Environmental studies graduate Nikki Erwin ‘17 has always been interested in sustainable urban agriculture and increasing access to healthy food for everyone. Erwin talked about how his work with Boston start-up Fresh Truck makes him a vital part of Boston’s fresh food ecosystem:
What is Fresh Truck?
Fresh Truck is a nonprofit company that partners with communities throughout Boston to bring healthy produce to underserved areas. We serve a very diverse population, from young families to the elderly. The majority of our clients are in low-income and minority communities where there can be fewer options to shop for fresh food.
Describe your role:
We have two buses that travel throughout the city to our mobile markets and pop up events. I manage daily operations for one of those buses, doing two or three markets every day. It’s a small company, so we all have a hand in everything.

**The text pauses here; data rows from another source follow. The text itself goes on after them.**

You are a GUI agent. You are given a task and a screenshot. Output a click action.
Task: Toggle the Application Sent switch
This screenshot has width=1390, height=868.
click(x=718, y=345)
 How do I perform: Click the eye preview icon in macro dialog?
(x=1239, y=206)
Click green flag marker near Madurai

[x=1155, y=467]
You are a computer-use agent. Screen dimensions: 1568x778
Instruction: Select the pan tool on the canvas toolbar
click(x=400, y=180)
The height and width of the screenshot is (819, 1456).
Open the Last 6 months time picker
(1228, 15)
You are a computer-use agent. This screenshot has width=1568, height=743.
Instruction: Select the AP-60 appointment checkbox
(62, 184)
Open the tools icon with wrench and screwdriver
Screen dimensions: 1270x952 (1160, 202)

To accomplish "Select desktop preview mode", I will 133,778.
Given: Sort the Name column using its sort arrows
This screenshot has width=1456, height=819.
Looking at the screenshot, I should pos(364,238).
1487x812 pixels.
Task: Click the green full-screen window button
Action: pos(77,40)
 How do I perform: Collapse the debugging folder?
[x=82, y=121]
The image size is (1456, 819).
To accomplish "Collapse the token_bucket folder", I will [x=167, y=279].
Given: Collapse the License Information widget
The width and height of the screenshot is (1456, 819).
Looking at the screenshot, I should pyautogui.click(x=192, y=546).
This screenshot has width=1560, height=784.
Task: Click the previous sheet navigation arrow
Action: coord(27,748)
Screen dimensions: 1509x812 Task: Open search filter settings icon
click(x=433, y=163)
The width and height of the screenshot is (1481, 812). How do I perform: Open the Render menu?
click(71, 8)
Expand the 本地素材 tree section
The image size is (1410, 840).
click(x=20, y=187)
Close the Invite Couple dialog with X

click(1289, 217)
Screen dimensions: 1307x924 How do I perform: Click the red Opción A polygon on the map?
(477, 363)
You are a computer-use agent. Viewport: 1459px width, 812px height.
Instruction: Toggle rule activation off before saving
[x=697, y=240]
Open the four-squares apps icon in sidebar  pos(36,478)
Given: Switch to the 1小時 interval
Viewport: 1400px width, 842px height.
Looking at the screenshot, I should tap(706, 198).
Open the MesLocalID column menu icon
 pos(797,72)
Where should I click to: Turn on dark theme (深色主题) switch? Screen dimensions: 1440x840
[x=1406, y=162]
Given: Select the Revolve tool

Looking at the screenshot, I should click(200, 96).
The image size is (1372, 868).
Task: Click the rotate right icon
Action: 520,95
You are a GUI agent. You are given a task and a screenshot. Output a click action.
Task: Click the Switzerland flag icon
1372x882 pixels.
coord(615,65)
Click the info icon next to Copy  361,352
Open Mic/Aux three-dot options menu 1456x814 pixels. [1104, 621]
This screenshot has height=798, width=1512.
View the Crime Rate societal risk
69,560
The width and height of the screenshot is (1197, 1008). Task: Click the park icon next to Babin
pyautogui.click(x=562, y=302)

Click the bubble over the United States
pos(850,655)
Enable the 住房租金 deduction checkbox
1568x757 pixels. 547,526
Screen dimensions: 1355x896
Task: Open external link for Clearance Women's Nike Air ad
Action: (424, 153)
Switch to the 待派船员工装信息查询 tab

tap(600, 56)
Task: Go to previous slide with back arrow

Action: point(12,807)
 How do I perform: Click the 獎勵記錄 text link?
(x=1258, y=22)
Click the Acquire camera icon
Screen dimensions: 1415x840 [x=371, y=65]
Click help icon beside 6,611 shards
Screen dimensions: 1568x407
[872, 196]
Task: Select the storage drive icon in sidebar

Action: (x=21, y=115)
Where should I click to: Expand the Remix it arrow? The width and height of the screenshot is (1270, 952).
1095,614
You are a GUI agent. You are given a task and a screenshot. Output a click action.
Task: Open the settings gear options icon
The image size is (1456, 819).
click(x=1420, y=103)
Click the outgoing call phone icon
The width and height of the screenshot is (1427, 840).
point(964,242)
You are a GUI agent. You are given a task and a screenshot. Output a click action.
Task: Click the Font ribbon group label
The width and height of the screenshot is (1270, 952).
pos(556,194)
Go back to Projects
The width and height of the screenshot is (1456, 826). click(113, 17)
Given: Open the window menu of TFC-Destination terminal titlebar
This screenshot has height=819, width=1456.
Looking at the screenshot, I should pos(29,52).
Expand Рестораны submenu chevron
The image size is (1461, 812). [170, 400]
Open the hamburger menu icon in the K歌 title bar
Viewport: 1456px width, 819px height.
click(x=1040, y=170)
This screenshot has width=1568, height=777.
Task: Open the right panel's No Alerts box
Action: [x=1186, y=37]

I customize inventory around what each community likes. For instance, in the South End we have a lot of Chinese customers, so I plan to have more of their high-demand products on hand like broccoli, bok choy, scallions, and citrus.
Why did you choose Suffolk?
I knew I wanted to focus on food systems and sustainability, and a lot of the courses I took in the environmental studies program gave me opportunities to steer my education that way.
It’s not a straight line from your degree to your job. How does your work help make the world healthier and more sustainable?
I’m from L.A., and I lived in Berkeley, California, for a while, and we had robust farmers’ markets. I’ve always been into gardening and cooking. I have great memories of sitting down to dinner every night with my family, and I believe that’s important for physical and emotional health. Everyone should have access to that.
I’ve always been interested in urban agriculture and food systems to alleviate food access issues. At Suffolk, I did a service learning project helping a local urban farm harvest and sell produce at the farmers’ market. I’d been passionate about urban food production, but that experience made me realize that you need to think about distribution, too. Fresh Truck has a novel approach to that problem.
What’s your typical day like?
I start the day by taking delivery of that day’s food, load the bus, manage inventory, and then bring the mobile market to communities at risk for food insecurity. Once we get to the market I manage the volunteers and welcome people into the bus to shop. My typical work week is five or six days, 40-60 hours.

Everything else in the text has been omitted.